Don’t worry if the chicken isn’t cooked through after browning. It will finish cooking after the thighs are returned to the pan with the apricots and chickpeas. Don’t allow the garlic and ras el hanout to brown; their flavors will turn acrid. Cook, stirring constantly, only until fragrant, then pour in the sherry.
Step 1
In a small bowl, stir together 1 teaspoon of ras el hanout, 2 teaspoons salt and ½ teaspoon pepper, then sprinkle onto the chicken.

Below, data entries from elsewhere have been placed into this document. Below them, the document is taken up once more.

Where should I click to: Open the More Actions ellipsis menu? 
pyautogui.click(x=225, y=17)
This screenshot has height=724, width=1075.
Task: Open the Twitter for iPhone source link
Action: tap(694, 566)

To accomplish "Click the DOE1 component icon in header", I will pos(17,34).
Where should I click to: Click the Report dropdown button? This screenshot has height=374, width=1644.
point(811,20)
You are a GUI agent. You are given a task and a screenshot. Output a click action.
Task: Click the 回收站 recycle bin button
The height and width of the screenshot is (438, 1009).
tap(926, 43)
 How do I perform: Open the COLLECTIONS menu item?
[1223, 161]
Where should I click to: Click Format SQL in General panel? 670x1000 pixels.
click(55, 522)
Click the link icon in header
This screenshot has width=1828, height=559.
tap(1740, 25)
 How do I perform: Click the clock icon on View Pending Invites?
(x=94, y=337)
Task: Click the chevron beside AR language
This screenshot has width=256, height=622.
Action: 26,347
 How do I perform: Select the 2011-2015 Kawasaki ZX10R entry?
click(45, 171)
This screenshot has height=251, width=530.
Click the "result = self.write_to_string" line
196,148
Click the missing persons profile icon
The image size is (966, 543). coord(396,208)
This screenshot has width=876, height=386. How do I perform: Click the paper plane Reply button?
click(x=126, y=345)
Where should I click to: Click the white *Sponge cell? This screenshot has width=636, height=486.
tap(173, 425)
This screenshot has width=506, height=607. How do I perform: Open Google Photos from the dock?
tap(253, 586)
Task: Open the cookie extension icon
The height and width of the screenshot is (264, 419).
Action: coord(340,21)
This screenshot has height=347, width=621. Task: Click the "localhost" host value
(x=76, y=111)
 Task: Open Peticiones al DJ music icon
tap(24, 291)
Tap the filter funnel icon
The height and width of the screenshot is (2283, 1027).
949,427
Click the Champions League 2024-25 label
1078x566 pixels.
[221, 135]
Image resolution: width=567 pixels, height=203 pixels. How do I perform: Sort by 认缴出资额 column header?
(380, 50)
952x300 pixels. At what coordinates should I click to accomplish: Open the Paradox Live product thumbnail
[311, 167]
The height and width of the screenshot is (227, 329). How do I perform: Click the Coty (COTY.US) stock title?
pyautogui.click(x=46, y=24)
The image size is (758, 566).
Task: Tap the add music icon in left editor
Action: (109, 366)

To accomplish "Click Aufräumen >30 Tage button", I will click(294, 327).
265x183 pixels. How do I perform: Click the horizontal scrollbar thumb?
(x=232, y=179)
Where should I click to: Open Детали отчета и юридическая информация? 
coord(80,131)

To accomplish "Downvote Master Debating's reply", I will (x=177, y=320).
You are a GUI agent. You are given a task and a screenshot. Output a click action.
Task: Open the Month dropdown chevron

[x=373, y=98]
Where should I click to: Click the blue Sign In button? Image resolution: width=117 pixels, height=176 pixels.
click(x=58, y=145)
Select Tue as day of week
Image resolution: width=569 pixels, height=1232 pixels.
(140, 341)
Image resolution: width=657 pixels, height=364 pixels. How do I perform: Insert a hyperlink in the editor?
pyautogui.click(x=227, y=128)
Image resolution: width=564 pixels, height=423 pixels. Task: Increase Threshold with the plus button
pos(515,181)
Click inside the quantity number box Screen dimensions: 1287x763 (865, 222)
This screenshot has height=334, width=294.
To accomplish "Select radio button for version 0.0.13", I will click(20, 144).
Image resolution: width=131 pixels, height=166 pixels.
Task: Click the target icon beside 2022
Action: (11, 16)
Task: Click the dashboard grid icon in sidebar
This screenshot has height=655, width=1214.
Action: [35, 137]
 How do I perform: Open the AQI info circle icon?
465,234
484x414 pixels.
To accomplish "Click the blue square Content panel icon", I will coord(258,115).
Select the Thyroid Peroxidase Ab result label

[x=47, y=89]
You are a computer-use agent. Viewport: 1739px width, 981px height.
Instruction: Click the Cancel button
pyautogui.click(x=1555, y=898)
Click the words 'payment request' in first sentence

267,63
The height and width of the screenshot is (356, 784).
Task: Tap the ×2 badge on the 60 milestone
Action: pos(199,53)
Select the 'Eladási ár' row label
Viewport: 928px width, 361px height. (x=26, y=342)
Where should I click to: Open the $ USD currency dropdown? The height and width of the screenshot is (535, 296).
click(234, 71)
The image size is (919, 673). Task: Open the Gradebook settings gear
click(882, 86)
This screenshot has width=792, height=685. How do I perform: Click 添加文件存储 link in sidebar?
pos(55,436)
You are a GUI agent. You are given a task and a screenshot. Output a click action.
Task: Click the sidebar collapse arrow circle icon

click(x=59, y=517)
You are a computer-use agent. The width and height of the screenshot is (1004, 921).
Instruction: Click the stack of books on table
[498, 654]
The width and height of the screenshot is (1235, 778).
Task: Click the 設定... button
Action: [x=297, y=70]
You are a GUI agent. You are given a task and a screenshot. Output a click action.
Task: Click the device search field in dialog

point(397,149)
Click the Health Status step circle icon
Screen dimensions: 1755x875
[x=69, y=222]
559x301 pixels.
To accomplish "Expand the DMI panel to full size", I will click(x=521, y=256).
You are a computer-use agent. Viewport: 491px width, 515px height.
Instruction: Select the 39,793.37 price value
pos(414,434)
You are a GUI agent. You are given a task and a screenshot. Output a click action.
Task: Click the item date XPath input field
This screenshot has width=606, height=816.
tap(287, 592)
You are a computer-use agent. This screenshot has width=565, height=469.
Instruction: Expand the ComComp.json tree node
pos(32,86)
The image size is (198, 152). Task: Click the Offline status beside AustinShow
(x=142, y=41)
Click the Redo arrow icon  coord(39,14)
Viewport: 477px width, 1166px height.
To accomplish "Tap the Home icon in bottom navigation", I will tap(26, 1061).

In a 12-inch skillet over medium-high, heat the oil until barely smoking. Add the chicken and cook until browned on the bottom, about 5 minutes; transfer to a plate.
Step 2
Set the skillet over medium and add the garlic and remaining 2 teaspoons ras el hanout. Cook, stirring, until fragrant, about 30 seconds. Stir in the sherry and 2 tablespoons of molasses; bring to a simmer, scraping up any browned bits.
Stir in the apricots and chickpeas, then nestle in the chicken, browned sides up, and any accumulated juices. Cover, reduce to low and cook until a skewer inserted into the chicken meets no resistance, about 20 minutes.
Step 3
Using tongs, transfer the chicken to a serving dish. Set the skillet over medium-high and cook, stirring, until the sauce is thick enough that a spoon drawn through it leaves a trail, 3 to 5 minutes.
Off heat, stir in the lemon zest and juice and the remaining 1 tablespoon molasses. Taste and season with salt and pepper. Pour the sauce over the chicken and sprinkle with cilantro.